*Data for this exercise*.
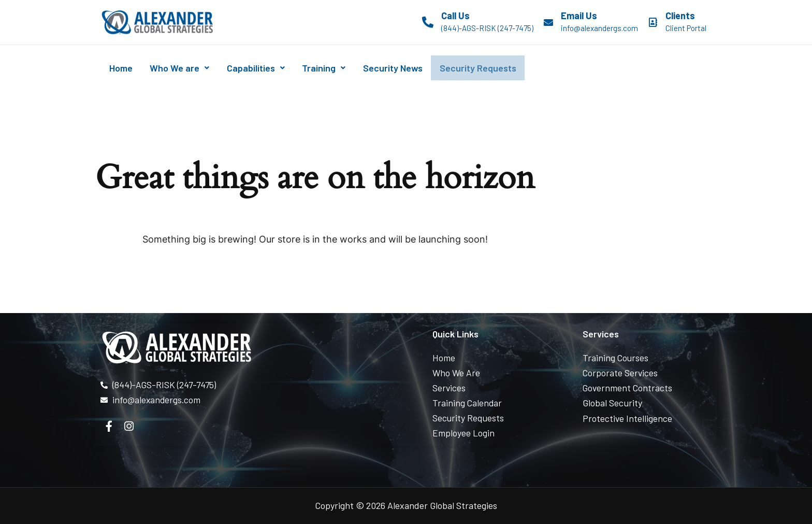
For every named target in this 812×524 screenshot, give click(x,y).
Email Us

--

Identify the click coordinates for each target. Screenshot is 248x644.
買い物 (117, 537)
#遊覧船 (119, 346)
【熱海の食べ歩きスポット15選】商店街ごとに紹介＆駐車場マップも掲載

*To be done*. Pull out every line of the records above that contains the string "target", matching case exactly.

*Complete answer*.
For every named target in this 812×524 screenshot, give click(x,y).
Identify the click coordinates for each target. Screenshot is 248x644.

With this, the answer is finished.